'''

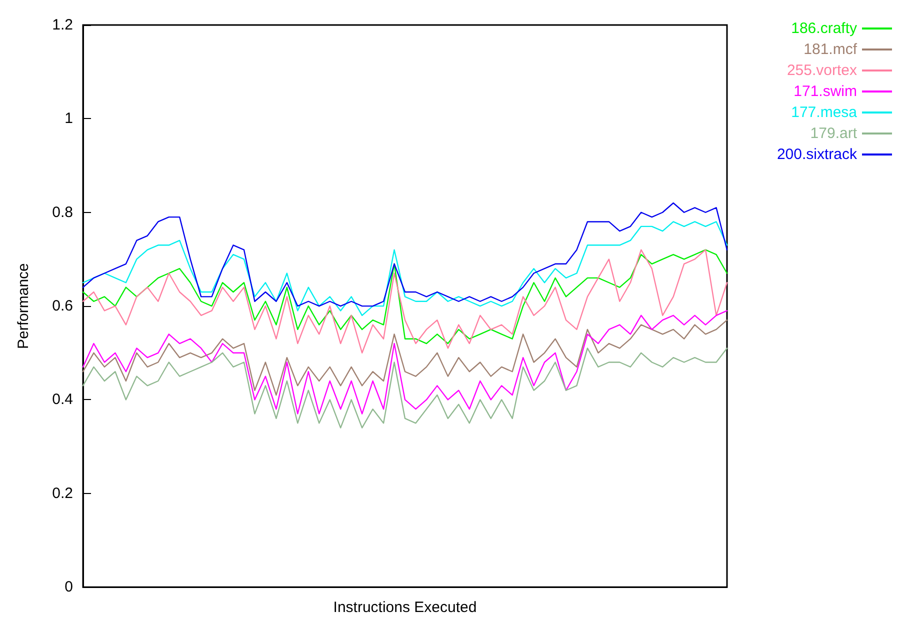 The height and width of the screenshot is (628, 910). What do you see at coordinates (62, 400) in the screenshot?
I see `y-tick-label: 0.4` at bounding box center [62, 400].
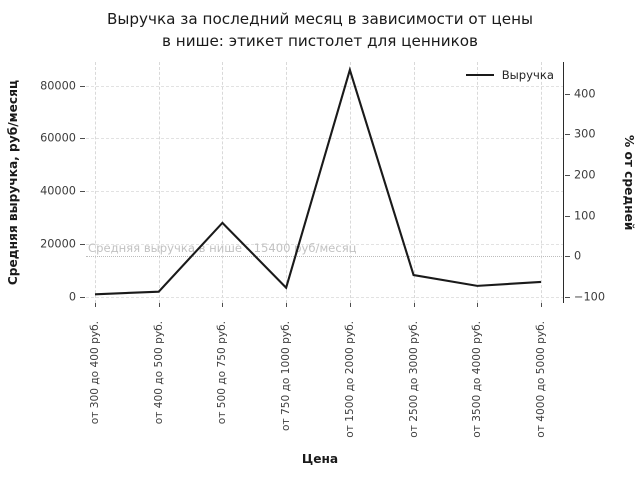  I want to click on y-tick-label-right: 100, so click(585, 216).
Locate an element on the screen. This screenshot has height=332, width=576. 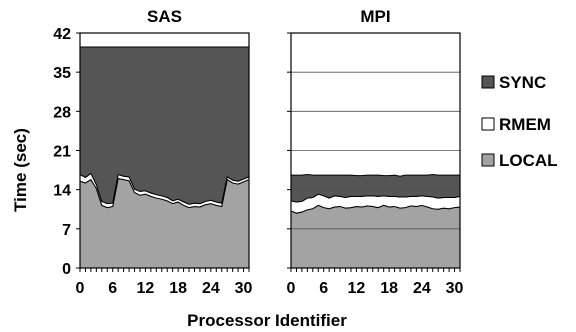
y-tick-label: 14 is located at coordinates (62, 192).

'''
'''

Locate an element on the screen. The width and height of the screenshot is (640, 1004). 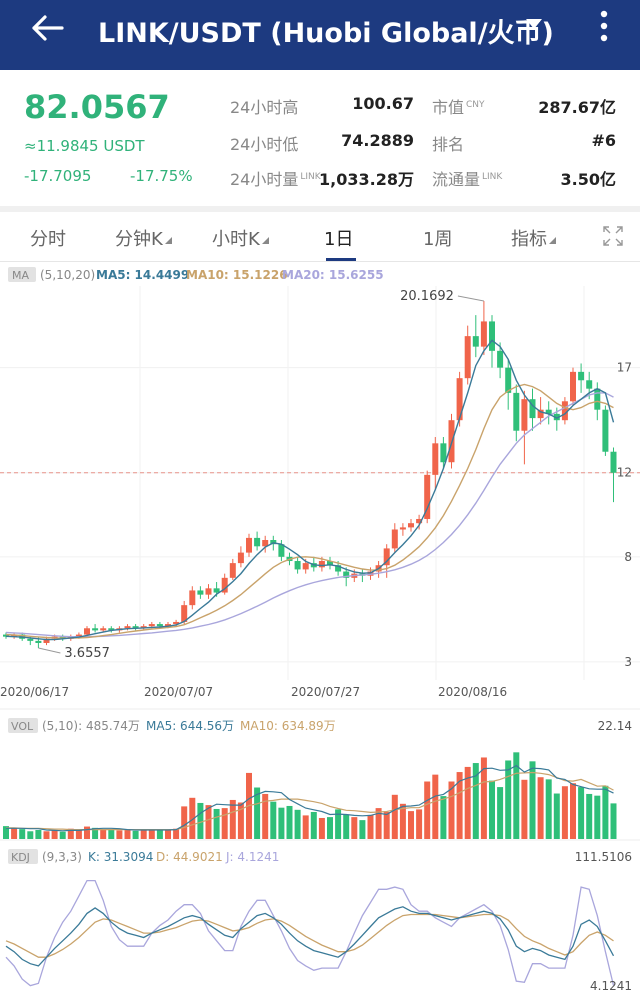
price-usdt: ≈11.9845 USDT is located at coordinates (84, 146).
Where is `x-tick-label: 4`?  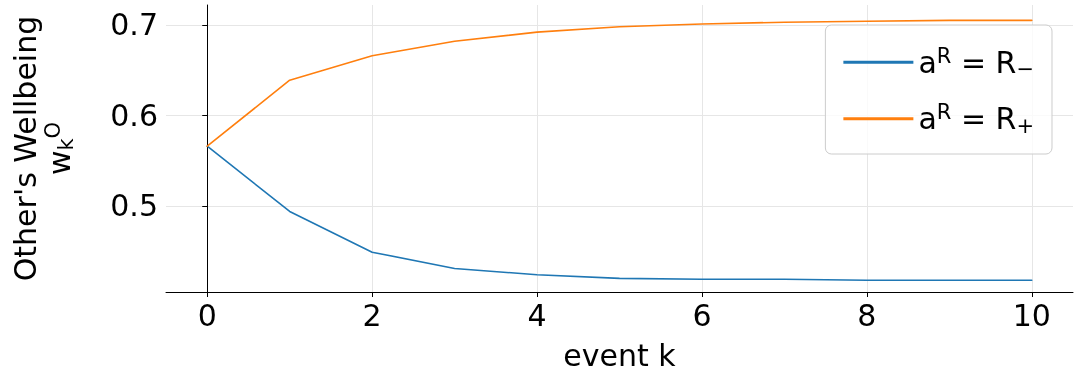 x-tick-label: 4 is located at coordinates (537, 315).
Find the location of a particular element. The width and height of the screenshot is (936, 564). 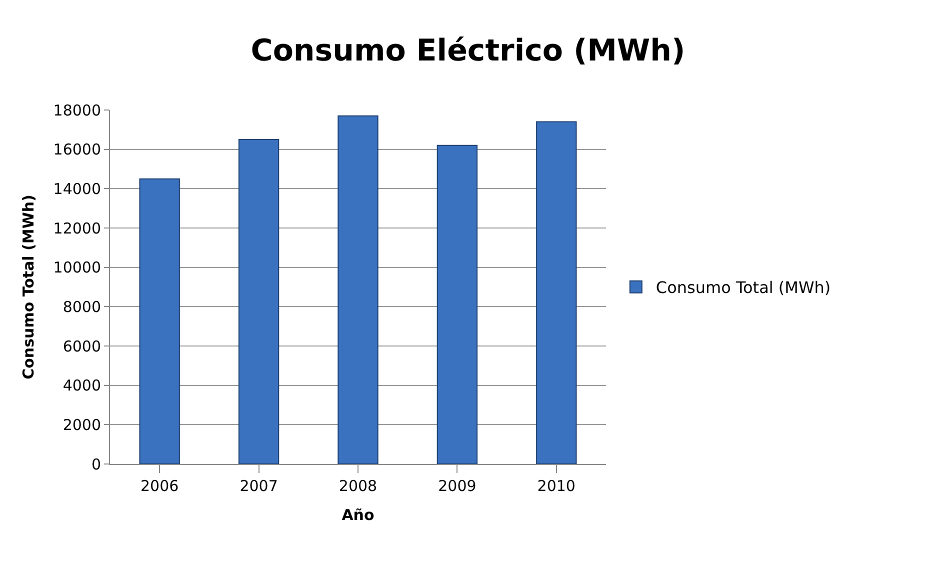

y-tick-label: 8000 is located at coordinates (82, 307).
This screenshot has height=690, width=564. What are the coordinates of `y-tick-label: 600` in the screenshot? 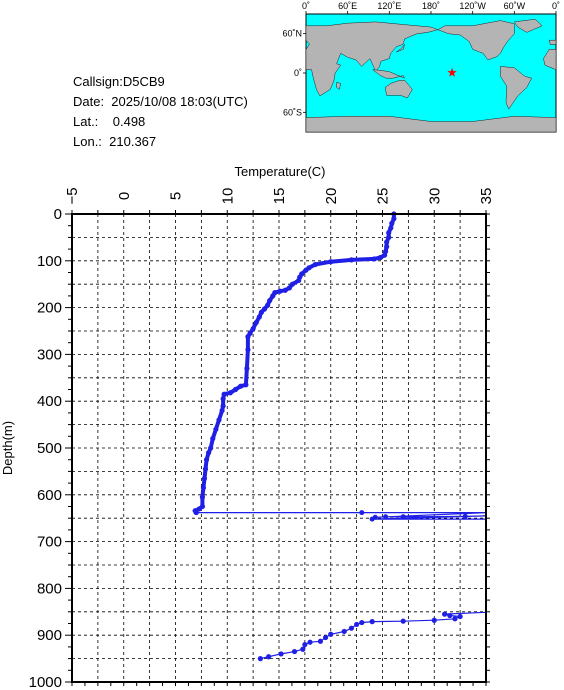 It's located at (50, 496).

'''

• [Work required]: Copy out the entries again word for word, from the line containing "The height and" through the line containing "y-tick-label: 14 is", with both of those lines included. Leave the pictures out.

• [Task response]:
 The height and width of the screenshot is (628, 910). What do you see at coordinates (62, 400) in the screenshot?
I see `y-tick-label: 0.4` at bounding box center [62, 400].
  I want to click on y-tick-label-right: 100, so click(585, 216).
Locate an element on the screen. This screenshot has height=332, width=576. 
y-tick-label: 14 is located at coordinates (62, 192).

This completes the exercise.